不是高考完了,我们就和学习说再见,还有更多的未知等待我们。
那些未来的生活里的种种和我们平时学的知识可能一点也不搭边,还可能会让我们更换自己眼睛里的色彩,去看未来。
我想,高考只是分界线,更准确的说,是另一个的人生开始。
老班喜欢打羽毛球,还是我们市里个人业余比赛时的裁判。
我记得刚上高一的事,我家老隋投其所好的也给我买了一副羽毛球拍。
他是想我得让当裁判的老班多教育一下,不能因为有小学同学的这层关系,就会对我另眼看待。
老班那会儿总和我在校园一角的地方打几局,每次都是我赢了,我很纳闷,一个有着证件的正规裁判,怎么会打不过一个初出茅庐的我。
我们休息的时候,老班笑呵呵的和我说:“你是不按常理出牌,记住了我的几个习惯,专打我的漏洞,这是没有规矩的一种打法,也是学习里说的黑马。”

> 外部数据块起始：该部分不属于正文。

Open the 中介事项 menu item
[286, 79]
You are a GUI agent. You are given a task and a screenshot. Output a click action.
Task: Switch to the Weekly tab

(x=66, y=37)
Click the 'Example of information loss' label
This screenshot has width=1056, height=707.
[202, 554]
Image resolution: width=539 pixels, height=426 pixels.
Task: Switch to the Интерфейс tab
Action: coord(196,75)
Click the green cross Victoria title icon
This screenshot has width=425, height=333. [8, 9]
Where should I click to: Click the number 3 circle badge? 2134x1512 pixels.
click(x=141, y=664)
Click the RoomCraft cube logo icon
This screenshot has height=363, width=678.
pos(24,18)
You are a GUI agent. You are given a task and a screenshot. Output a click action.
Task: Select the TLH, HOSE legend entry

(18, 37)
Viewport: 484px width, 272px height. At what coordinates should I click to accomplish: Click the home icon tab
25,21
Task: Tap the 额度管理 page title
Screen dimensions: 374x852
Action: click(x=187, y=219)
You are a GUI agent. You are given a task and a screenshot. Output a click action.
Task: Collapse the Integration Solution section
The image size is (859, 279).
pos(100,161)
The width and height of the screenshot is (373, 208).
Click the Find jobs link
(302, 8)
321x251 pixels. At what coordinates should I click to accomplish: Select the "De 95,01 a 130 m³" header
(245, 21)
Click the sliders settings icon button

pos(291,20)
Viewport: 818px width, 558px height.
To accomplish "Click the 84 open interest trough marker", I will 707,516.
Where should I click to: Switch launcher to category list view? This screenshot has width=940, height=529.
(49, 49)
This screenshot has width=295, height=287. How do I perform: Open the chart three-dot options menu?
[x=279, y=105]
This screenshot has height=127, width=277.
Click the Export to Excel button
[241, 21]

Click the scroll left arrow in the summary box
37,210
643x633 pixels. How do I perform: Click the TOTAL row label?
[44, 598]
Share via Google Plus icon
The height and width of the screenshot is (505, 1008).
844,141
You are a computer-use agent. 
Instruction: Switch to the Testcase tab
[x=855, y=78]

我知道,老班这是在告诉我,只要平时积攒些知识点,多做一些自己熟透知识以外的题,就会扩宽自己独木桥上的脚步,让自己站得更稳,更踏实。
我交了卷子,向一直在我们面前站着的老班点了一下头。
心里长长地嘘了一口气,可能多年以后,我们这些特殊时期成了家长和老师们说的神兽,保不准就是承担责任重要的大梁。
模拟考试的结果,就是不告知分数。
老班总结了一下,说是大概三十几名过了一本的线,他再次让我们自己选择各大学校的位置。
我们自己选位置,我的位置没变,还是我心里默选的国科位置。
乔钺的位置也没变,距离班花的二本位置远了,班花自我感觉很好,坐在了一本的位置。
乔钺又趴在我的桌子上和我咬耳朵,一副八婆的样子。
“哎,你说,你和毛羽彤一起学习,你的数学成绩就一直的改变,我和你有啥差别呀?”乔钺的声音很低,翘起来的屁股还不老实的晃动。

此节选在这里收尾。